Korach believed that that the more you can overwhelm people with the “blue light of heaven” the more successful you will be.  Korach wanted to appeal to the emotions, to set souls on fire. He sought to make people excited by G-d. Let their entire garment, their total identity, melt into the sky!

Moses fundamentally disagreed. The Torah G-d gave him to communicate to the people is not just based on people’s feelings.

Of course, the people must be inspired and motivated, but that has to translate into daily acts. Good deeds. Acts of kindness. Daily prayer. Regular mitzvot.

Moses taught that we have to take single, daily, tangible acts and, through them, weave a blue thread of connectedness to G-d.

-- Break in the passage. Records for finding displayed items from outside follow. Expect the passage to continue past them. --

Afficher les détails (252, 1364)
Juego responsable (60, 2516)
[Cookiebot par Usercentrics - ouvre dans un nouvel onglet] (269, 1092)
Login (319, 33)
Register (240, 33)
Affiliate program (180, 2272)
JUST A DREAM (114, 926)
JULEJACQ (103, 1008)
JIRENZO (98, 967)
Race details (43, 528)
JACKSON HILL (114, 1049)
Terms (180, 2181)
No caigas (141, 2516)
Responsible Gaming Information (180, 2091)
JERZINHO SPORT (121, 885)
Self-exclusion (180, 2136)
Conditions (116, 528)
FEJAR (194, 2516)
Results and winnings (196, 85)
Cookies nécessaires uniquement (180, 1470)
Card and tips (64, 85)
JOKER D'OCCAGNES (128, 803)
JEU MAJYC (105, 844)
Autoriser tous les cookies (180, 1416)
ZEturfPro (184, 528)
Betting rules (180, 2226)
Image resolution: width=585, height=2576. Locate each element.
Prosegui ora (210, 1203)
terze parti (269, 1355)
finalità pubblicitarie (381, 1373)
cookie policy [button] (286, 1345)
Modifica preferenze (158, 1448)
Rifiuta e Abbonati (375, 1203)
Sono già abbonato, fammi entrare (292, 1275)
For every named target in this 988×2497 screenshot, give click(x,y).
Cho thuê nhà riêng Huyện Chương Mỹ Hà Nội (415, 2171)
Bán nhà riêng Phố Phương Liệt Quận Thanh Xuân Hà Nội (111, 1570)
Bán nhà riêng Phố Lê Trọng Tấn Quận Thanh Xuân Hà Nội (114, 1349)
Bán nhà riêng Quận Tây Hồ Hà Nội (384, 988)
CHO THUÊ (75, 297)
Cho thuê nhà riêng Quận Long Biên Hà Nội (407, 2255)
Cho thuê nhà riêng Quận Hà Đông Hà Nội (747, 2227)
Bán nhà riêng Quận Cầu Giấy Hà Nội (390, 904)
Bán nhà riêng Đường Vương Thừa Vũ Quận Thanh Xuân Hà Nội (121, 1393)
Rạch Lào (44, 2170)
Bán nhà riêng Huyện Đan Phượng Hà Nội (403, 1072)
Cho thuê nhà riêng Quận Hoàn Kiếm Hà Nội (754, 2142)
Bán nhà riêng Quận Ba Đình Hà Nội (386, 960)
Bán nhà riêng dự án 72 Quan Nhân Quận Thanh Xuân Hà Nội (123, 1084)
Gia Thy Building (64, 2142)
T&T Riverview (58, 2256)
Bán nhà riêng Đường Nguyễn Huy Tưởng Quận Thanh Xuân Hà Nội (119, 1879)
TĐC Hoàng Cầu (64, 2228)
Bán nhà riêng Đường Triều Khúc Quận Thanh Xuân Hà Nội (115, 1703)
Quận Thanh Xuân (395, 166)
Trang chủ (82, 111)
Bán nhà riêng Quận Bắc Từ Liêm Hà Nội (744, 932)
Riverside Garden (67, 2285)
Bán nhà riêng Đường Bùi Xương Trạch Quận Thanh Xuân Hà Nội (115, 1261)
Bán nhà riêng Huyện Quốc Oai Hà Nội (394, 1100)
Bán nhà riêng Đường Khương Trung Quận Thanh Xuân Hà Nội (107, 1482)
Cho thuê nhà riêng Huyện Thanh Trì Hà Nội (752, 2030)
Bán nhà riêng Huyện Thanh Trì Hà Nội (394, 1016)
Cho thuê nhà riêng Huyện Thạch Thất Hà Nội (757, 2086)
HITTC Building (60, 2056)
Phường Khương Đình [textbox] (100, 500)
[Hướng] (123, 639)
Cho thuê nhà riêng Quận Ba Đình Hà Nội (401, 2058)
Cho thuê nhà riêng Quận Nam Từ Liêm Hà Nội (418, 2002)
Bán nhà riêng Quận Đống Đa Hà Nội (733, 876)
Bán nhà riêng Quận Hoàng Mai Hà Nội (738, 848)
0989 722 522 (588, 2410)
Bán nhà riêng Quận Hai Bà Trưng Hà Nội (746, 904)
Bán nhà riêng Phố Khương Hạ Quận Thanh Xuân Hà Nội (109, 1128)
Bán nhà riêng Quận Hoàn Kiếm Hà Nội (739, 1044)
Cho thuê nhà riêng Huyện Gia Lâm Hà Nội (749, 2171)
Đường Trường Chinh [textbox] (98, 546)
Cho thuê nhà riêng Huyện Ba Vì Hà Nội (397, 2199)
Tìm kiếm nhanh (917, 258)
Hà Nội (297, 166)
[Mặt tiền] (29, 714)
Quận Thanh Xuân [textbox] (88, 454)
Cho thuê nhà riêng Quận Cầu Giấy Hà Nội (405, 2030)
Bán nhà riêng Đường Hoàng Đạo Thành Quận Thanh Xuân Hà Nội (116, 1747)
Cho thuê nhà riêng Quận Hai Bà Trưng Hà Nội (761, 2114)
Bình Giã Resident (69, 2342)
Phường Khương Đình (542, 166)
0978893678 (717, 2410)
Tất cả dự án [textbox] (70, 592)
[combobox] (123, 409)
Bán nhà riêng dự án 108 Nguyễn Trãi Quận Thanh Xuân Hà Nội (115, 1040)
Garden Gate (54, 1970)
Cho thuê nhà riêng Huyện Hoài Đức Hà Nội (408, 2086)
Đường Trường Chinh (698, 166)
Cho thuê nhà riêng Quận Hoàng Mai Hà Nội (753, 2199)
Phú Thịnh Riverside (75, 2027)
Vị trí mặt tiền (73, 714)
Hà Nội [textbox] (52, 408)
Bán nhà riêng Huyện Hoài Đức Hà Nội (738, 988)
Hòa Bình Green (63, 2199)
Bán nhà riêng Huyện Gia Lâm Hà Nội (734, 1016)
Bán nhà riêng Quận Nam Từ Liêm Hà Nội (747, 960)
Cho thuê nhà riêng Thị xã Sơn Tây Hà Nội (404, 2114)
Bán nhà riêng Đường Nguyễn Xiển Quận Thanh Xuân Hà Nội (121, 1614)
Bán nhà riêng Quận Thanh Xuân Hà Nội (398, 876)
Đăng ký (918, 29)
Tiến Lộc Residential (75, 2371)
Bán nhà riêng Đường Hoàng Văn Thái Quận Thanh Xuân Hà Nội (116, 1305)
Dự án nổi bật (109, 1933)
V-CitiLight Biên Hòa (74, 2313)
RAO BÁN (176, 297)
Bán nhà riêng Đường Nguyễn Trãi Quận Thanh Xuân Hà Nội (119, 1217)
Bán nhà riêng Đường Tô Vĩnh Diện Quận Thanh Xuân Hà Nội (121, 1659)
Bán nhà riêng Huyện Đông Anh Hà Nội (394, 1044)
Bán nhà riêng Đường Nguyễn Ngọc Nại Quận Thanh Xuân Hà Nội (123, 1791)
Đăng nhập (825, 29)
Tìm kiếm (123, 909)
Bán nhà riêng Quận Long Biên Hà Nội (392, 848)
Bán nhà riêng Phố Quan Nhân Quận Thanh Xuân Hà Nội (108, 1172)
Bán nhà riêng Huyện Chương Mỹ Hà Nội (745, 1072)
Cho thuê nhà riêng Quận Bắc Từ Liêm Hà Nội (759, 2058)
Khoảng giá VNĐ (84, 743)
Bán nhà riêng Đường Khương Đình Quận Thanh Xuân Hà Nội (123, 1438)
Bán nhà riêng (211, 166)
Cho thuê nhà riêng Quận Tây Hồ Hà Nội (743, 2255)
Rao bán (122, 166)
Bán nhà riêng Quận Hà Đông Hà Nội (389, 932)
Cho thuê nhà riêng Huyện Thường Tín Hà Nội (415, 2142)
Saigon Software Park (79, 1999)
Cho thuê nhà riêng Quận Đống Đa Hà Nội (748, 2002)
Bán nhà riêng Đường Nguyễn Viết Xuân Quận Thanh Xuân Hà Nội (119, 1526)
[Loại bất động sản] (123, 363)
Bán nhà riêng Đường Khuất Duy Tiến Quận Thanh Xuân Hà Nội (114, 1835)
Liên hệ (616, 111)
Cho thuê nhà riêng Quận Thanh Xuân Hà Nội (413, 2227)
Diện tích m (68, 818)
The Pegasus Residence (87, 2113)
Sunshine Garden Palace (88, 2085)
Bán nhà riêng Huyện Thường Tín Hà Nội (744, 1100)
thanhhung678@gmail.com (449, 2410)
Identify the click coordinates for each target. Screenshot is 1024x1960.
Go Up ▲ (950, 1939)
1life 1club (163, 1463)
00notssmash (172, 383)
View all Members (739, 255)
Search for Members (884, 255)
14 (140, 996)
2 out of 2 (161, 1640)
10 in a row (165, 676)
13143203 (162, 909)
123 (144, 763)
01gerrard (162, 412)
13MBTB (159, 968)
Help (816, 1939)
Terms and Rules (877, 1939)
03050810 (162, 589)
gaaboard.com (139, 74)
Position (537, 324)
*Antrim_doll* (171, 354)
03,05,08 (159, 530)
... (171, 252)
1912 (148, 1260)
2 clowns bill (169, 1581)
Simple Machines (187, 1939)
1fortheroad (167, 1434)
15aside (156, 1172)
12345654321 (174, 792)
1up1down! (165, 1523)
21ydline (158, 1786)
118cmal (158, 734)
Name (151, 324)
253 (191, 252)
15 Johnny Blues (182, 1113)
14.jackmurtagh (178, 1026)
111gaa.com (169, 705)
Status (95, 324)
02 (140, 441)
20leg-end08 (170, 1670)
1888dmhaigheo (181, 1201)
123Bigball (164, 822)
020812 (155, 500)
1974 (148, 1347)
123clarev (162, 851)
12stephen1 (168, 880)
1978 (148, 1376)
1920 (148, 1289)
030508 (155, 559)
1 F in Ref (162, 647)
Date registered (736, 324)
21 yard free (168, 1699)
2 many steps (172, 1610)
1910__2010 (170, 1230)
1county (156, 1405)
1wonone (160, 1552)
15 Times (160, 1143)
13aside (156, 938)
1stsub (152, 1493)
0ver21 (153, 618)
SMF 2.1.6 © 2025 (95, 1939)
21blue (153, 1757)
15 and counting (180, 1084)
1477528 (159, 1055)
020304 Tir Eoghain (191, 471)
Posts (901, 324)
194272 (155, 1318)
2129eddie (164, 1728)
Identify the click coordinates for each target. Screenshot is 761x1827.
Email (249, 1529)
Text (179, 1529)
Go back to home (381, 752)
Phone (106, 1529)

Korach wanted to wake up the world. Moses didn’t disagree. But he knew that to change the world you have to work at a step at a time.

Moses knew that it is all very well to excite an audience. But if this is not combined with an impact on daily lives, then it is of limited value. When Glastonbury is over, all that is left is a trudge through the mud.

Rabbi Schneerson didn’t just preach these ideas. He lived by them.

He inspired people to the heights with his farbrengen, but, more importantly, he inspired tens of thousands to go out and be his representatives to bring Judaism to all corners of the globe. He encouraged people to connect in simple, daily ways: putting on tefillin, giving tzedaka, lighting candles, hospitality. 

Rabbi Lord Jonathan Sacks described it brilliantly in a phrase that he coined some years ago, that was adopted by Rabbi Moshe Miller to be the title of his biography of the Rebbe: Turning Judaism Outwards. 

During lockdown, we have missed the inspiring crowd experiences. We have come to appreciate, even more, the essential daily ways we can connect with each other and with G-d.